Wurman, Ilan, Stanford Law Review


     A. Fourth Amendment Overview
     B. Drug Testing and Special Needs
        1. Public safety and public officials
        2. Competitive activities in schools
        3. Running for public office
     C. Home Searches of Welfare Recipients: Wyman and Sanchez
     D. Drug Searches of Welfare Recipients: Lebron and Marchwinski
     E. Conclusion: Drug Testing Welfare Recipients Under the Fourth
     A. Paradoxes and Fictions in the Fourth Amendment Doctrine
        1. The paradox of consent
        2. The paradoxical distinction between home searches and
           drug tests.
        3. The diminished expectation of privacy fiction
     B. Unconstitutional Conditions: The Doctrine
        1. Discretionary benefits and constitutional rights
        2. Germaneness
     C. Special Needs Reframed
        1. Constitutional conditions and special needs: Von Raab,
           Skinner, and Vernonia
        2. Unconstitutional conditions and special needs: Chandler,
          Earls, and the border search cases
        3. Constitutional conditions and home searches


In the past few years, there has been a flurry of legislative proposals in the states to require welfare applicants and recipients to submit to suspicionless drug testing. (1) Florida's recently enacted drug testing program, for example, required all applicants for Temporary Assistance for Needy Families (TANF) to pay for a urinalysis. If the results were negative, TANF funds would reimburse the applicant for the drug test; if the results were positive, applicants would become ineligible to receive TANF benefits for one year. (2) A federal district court recently granted a preliminary injunction enjoining Florida's program, finding that the plaintiffs were likely to succeed on the merits of a Fourth Amendment claim. (3) This decision was upheld by an Eleventh Circuit panel on February 26, 2013, on the ground that the district court did not abuse its discretion in finding the plaintiffs likely to succeed on the merits. (4) The panel stated explicitly that it was not definitively or finally resolving the constitutional inquiry. (5) It appears that only the Sixth Circuit has otherwise addressed the constitutional question raised by these testing requirements in a case about a Michigan program whereby all welfare applicants would be drug tested, and every six months twenty percent of existing recipients would also be randomly tested. (6) In that case, the Sixth Circuit panel disagreed with a trial judge who had also granted a preliminary injunction on Fourth Amendment grounds, but the full Circuit upheld the trial judge's decision by an equally divided, six-to-six vote. (7)

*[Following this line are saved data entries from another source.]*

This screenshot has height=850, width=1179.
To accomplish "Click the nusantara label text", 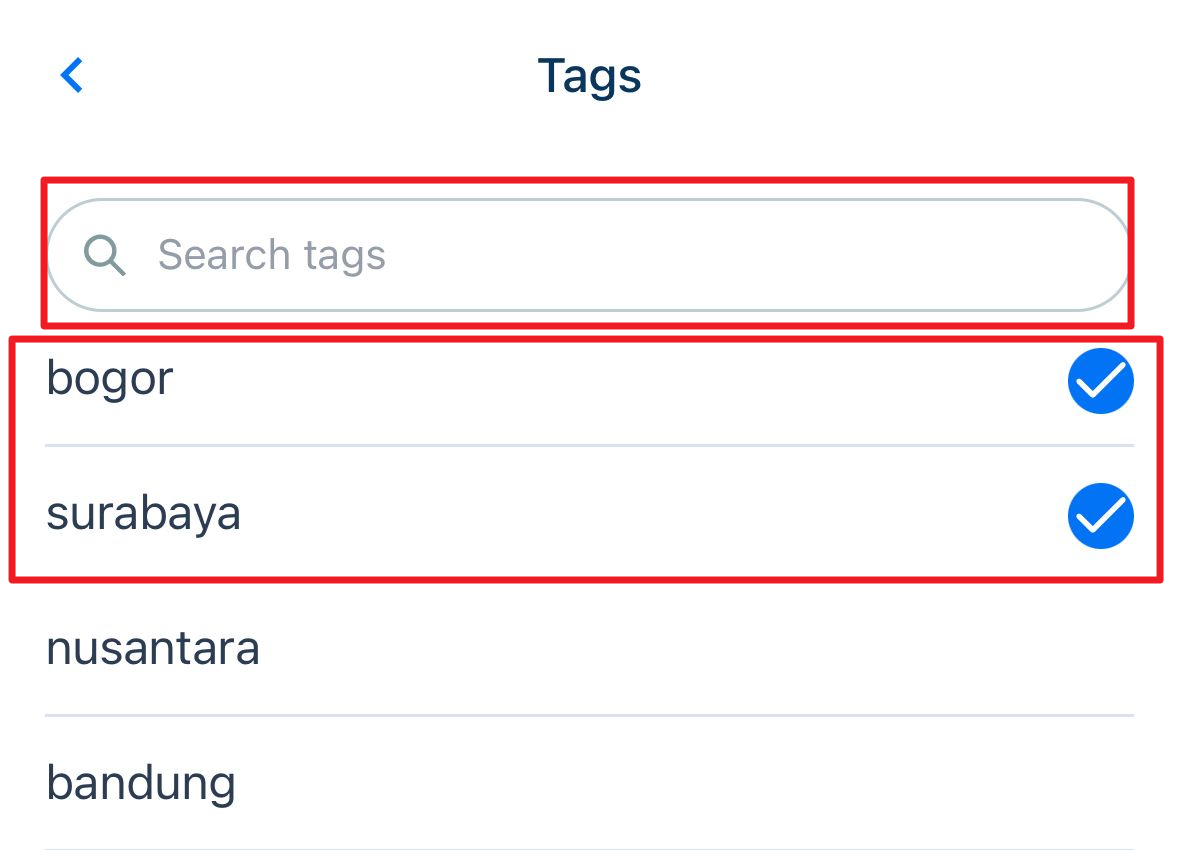I will pos(153,649).
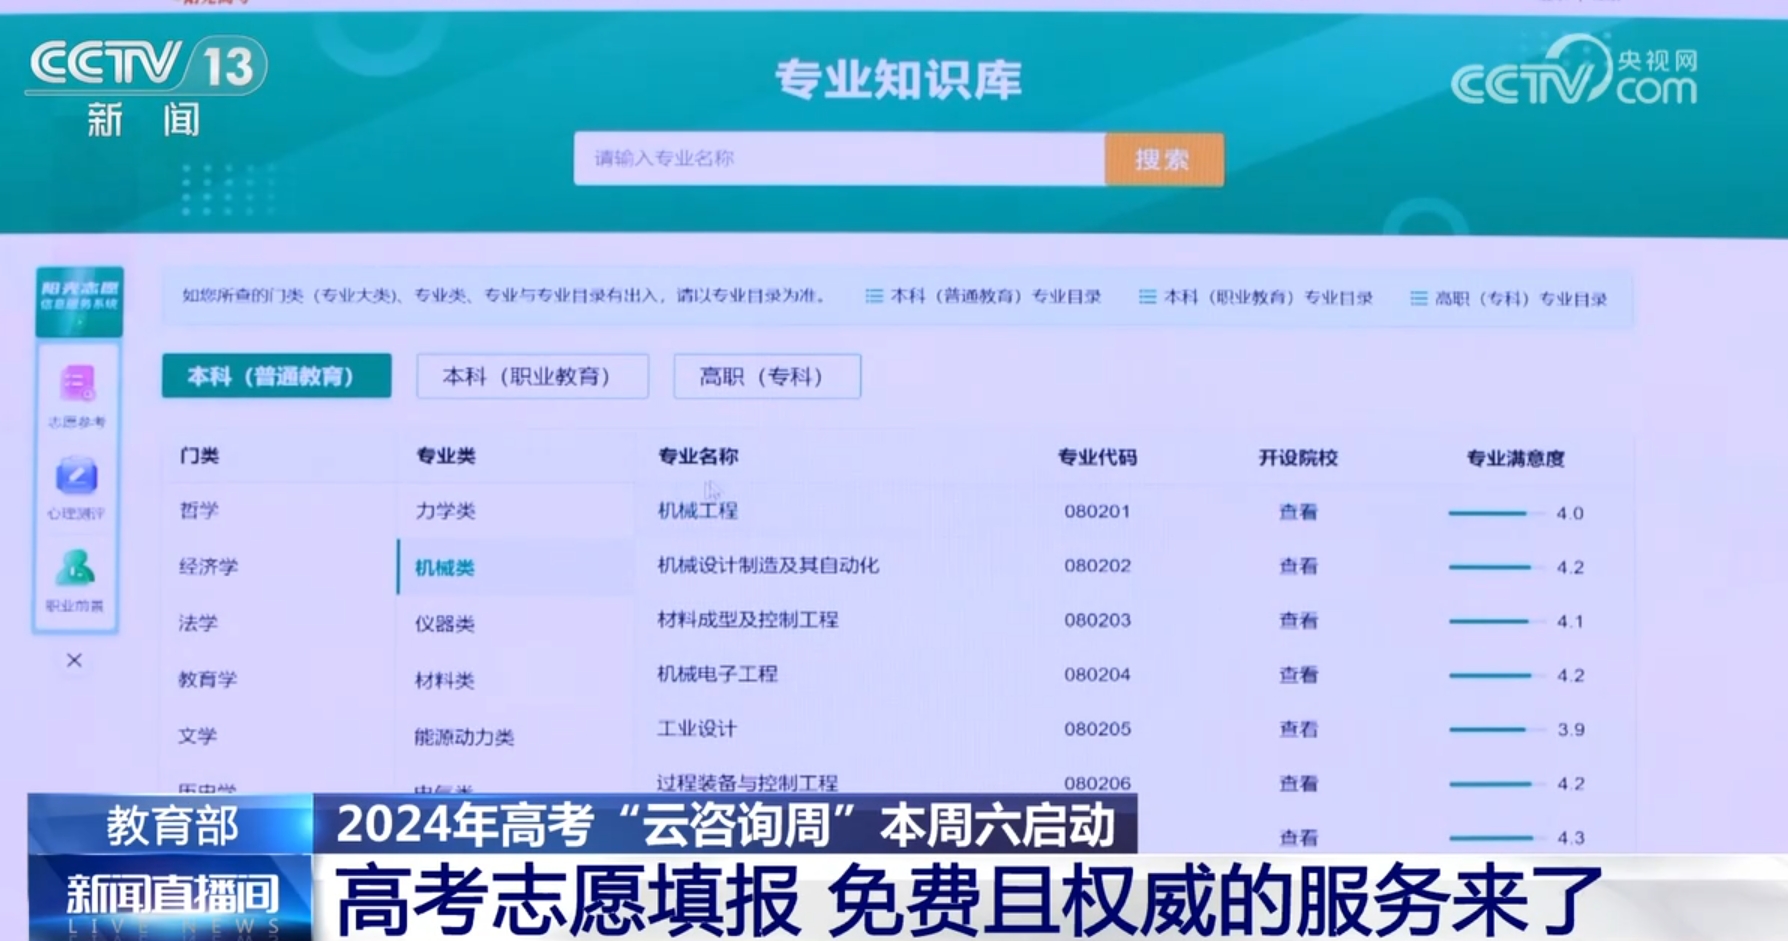Click the 机械设计制造及其自动化 satisfaction bar
1788x941 pixels.
(x=1490, y=567)
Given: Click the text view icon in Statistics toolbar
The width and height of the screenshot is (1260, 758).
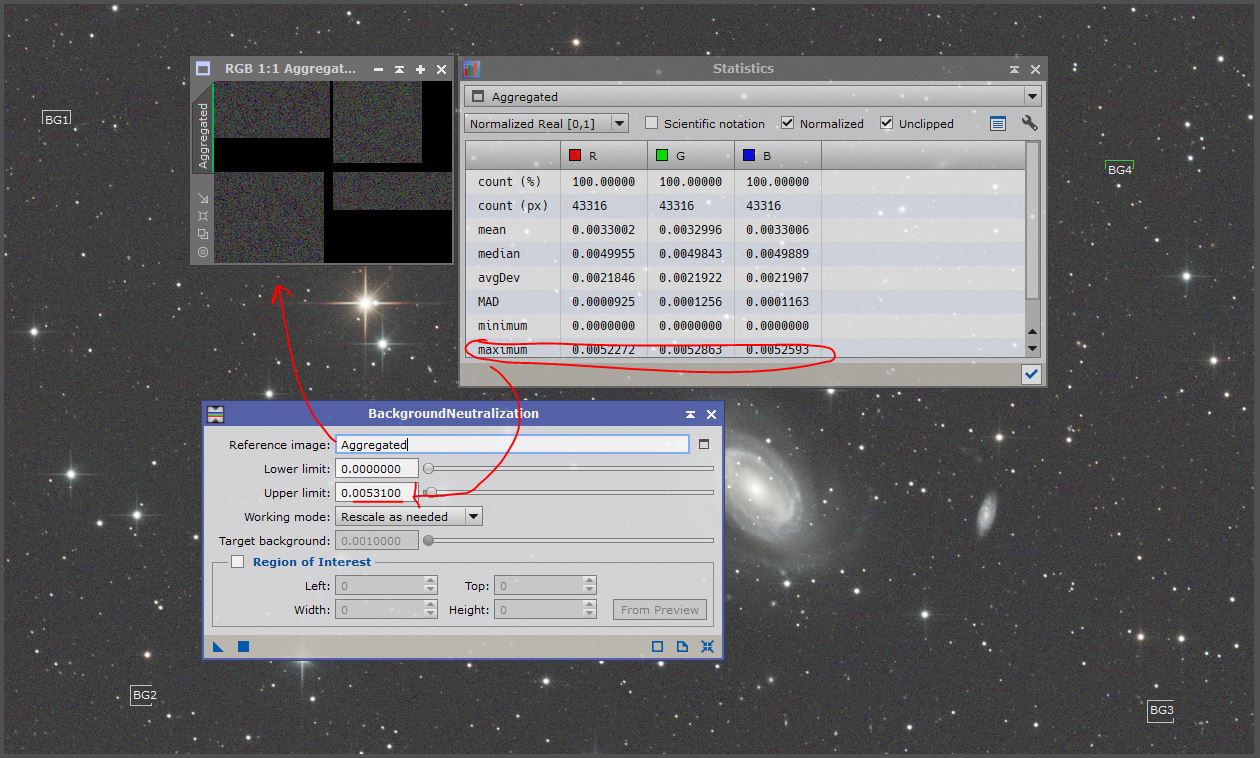Looking at the screenshot, I should point(997,123).
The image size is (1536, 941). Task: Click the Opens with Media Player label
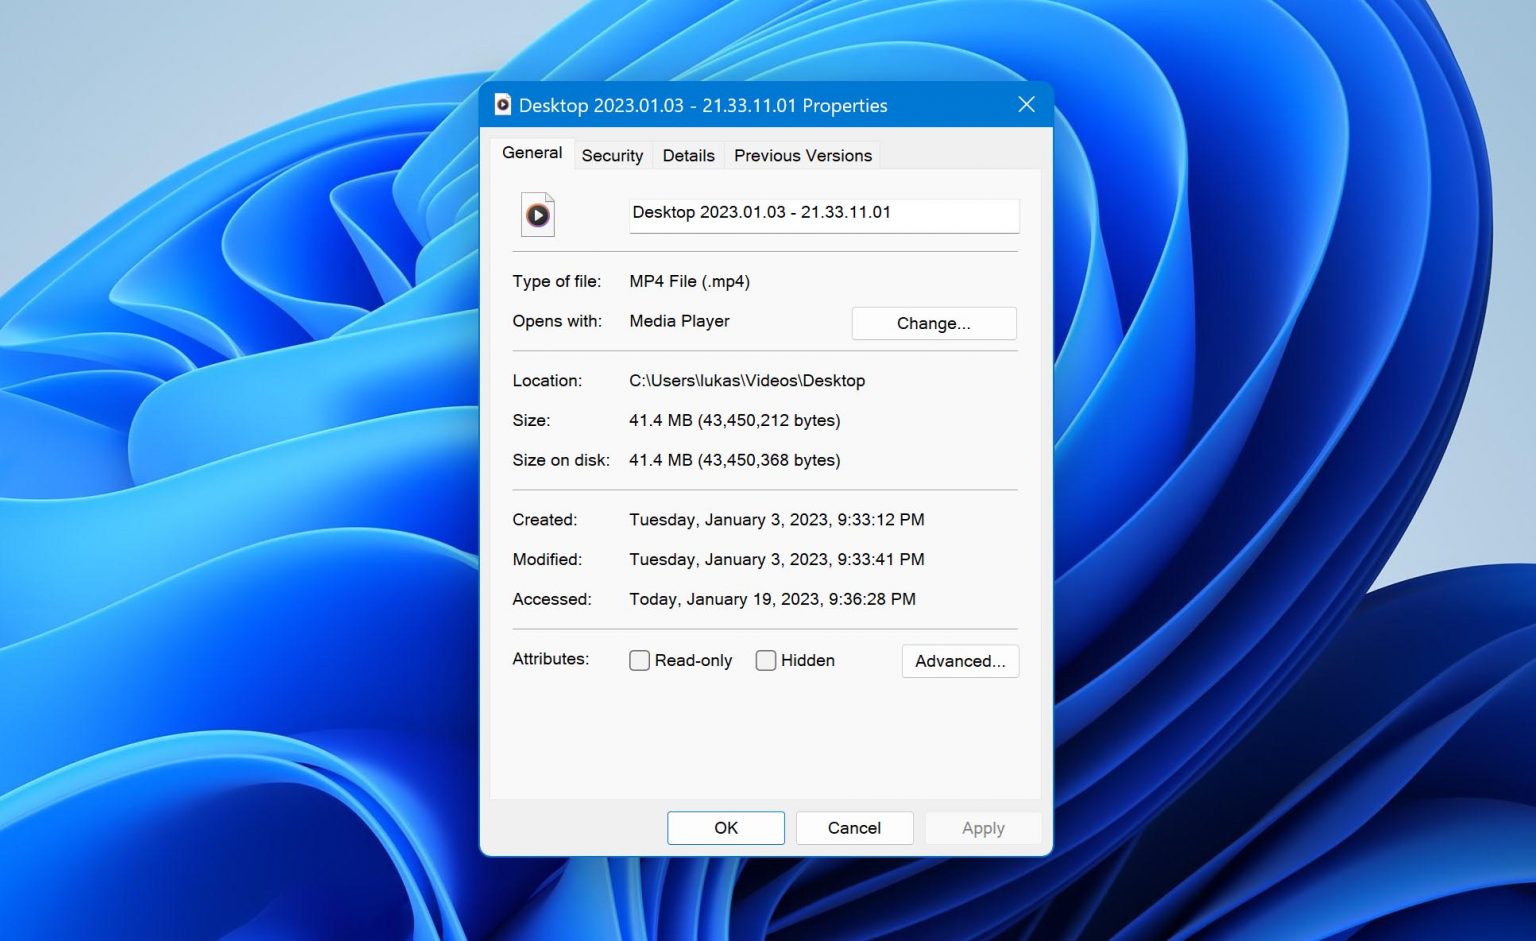[679, 321]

The constitutionality of these legislative proposals is, therefore, very much open to question. In the past year, two scholarly articles and one student note have been written arguing, as the district courts have ruled, that suspicionless drug testing of welfare recipients is unconstitutional under the Fourth Amendment's "special needs" doctrine. (8) This doctrine applies where the government can show special circumstances--such as at the border, in schools, or with public safety employees--that may justify dispensing with the warrant and probable cause requirements for conducting a search. Since 1990 but prior to these three pieces, only five notes and comments (and no articles) had been written on the question of suspicionless drug testing of welfare recipients, all coming to the same conclusion that such testing violates or likely violates the Fourth Amendment. (9)

This Note challenges the prior and current scholarship on suspicionless drug testing of welfare recipients, the Eleventh Circuit's recent decision on the question, and the Supreme Court's special needs doctrine more broadly, by applying the unconstitutional conditions doctrine to the cases.